The loss of print’s colourful vocab
'Winkle-bag printer' was the first specialist insult that I learned on joining the trade. It referred to a company producing poor quality work. Bags made of a thick and coarse paper were used for holding shellfish, often sold from street barrows, with the vendor's name printed crudely on the side.
Printing trade language has traditionally been robust. Compositors were called ‘galley slaves’ redolent of the type size approximating to 12-point and the act of lifting metal types from cases. Pressmen were less subtly derided as ‘horses’ or ‘pigs’. ‘Devil’ originally described the odd-job boy, but was later applied to craft apprentices.
Other quaint workshop language included ‘trotting’, meaning to lead a colleague up the garden path. ‘Nailing’ was to speak disparagingly about a fellow worker. Putting somebody ‘on the coach’ was to send them to Coventry. ‘GH’ was invoked to rebuke a companion for retailing stale news. ‘NF’ or ‘no fly’ was applied to a colleague who heard or saw something intended to unsettle him, but elected to ignore it.

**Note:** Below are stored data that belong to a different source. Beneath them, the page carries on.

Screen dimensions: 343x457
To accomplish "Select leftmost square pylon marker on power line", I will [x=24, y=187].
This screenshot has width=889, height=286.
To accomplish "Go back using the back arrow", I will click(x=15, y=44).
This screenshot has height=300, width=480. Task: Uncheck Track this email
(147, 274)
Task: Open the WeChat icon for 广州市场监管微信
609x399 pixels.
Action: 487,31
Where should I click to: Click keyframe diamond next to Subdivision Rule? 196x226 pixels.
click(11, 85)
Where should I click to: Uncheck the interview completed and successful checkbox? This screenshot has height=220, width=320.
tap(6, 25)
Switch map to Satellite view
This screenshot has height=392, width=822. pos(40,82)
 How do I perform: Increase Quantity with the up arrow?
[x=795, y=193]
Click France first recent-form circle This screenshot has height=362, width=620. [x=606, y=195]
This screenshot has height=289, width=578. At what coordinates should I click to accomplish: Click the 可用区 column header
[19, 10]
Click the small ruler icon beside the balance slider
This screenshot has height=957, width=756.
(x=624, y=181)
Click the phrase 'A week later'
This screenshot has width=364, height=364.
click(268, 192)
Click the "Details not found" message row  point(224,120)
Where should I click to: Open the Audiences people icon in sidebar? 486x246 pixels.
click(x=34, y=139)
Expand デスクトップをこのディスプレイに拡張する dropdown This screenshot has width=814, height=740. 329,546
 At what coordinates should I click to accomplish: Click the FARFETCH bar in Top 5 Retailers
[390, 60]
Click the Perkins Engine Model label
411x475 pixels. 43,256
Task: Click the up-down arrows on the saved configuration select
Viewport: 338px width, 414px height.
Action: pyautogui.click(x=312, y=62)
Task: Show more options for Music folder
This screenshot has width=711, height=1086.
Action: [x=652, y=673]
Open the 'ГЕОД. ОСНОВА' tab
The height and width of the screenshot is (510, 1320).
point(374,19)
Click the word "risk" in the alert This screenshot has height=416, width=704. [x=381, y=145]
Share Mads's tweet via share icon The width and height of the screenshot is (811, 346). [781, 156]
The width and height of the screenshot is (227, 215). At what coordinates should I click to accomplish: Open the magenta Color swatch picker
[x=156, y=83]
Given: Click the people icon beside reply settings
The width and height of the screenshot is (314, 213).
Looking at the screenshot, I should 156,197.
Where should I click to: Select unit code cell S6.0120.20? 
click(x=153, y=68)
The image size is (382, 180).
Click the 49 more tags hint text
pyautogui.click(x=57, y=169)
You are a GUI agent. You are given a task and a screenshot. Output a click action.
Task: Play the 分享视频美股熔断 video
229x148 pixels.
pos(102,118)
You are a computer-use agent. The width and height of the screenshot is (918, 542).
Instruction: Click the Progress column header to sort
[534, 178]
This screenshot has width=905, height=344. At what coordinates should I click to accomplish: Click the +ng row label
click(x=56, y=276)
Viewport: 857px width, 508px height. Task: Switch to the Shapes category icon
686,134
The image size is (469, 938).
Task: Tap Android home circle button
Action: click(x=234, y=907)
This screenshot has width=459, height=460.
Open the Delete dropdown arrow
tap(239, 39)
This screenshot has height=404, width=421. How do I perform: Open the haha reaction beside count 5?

With computerisation, the informal language of the printing industry has been sanitised to a considerable degree, though I suppose oaths of a contemporary nature could be summoned. One might wish an antagonist ‘an outbreak of ROM rot’, or a ‘plague of viruses on software’, or a ‘network collision of massive proportions’. On the other hand, a ‘purloined mobile phone’ might give me more peace.
Lawrence Wallis held international pre-press marketing positions and was a respected author and print historian.